- Document segment
These were not minor agreements, but over the welfare of the animals. No matter how much support was given, they were still starved with no water, some disappearing or dying every year. The owner has plead poverty in the newspapers before, saying he doesn't have enough money to feed them. When asked to respond to the deaths at the zoos and the NGOs pulling out, the owner shrugged it off "if they still die because of no food, I will eat them. There is no problem".

The most recent charity forced to pull out from the zoo were EARS, who cared for Kiri and Seila, two elephants who were sick and starved before EARS provided food and medical care for many years. Suddenly, in 2015, the owner announced he was trading them to a Japanese zoo, in return to zebras, white tigers and gorillas. After months of trying, EARS had no choice but to publicly campaign to stop the trade, stop endangered animals from being brought from Japan to the zoo of death.

They succeeded, and were banned from entering the zoos ever again.

- Excerpted data
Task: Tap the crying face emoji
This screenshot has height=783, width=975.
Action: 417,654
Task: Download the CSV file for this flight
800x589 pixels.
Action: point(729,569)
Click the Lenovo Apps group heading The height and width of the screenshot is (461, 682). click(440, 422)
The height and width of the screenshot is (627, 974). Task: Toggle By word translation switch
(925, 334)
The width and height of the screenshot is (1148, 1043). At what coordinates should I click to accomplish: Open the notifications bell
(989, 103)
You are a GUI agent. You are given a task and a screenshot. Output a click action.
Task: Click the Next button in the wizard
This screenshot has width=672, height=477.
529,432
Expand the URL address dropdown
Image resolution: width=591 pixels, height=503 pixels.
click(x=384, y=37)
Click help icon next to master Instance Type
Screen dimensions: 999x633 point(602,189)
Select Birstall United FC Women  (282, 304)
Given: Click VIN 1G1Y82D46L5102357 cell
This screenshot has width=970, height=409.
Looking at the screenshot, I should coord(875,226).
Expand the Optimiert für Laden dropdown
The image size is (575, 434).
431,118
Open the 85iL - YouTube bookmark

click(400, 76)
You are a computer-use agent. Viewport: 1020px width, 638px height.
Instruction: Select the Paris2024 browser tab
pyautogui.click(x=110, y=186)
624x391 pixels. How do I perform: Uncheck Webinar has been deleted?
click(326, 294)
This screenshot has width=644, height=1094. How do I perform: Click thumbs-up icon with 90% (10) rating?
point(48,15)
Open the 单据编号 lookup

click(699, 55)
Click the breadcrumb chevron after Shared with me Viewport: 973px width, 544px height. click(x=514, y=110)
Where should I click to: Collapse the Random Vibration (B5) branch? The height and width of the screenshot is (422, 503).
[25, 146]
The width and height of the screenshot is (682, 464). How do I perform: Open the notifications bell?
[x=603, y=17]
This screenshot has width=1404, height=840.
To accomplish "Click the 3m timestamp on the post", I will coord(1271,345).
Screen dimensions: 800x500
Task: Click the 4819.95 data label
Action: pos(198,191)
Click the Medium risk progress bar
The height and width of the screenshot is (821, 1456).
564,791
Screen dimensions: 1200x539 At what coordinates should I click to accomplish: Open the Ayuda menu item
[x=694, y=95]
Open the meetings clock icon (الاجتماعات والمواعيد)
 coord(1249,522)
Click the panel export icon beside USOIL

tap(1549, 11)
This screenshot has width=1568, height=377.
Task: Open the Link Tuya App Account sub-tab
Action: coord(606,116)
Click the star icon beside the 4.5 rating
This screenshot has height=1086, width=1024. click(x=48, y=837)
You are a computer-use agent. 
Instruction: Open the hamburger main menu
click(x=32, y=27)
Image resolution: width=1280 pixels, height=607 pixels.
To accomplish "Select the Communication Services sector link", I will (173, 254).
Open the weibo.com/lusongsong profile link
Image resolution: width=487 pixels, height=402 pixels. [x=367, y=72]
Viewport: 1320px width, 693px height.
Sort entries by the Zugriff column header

- Required action 1
Answer these questions from the text about the zoo:
(a) Which two elephants did EARS care for?
(b) In what year did the owner announce he was trading the elephants?
(c) What did the owner say he would do if the animals still died from lack of food?
- Required action 2
Summarize the text about the zoo in two sentences.
- Required action 3
Does each statement agree with the text about the zoo? Answer yes or no, and quote the words that decide it.
(a) The owner has said in the newspapers that he lacks the money to feed the animals.
(b) The owner planned to trade the elephants for lions.
(c) EARS was allowed to keep working at the zoos after its campaign.

- Exercise output 1
(a) Kiri and Seila
(b) 2015
(c) He said he would eat them.

- Exercise output 2
Despite outside support, the zoo's animals were starved and given no water, and some disappeared or died every year, yet the owner shrugged off the deaths and the NGOs pulling out by saying he would eat any animals that died from lack of food. EARS, the most recent charity forced to pull out, publicly campaigned against the owner's 2015 plan to trade the elephants Kiri and Seila to a Japanese zoo, and although it succeeded, it was banned from entering the zoos ever again.

- Exercise output 3
(a) Yes: "The owner has plead poverty in the newspapers before, saying he doesn't have enough money to feed them."
(b) No: "in return to zebras, white tigers and gorillas"
(c) No: "were banned from entering the zoos ever again"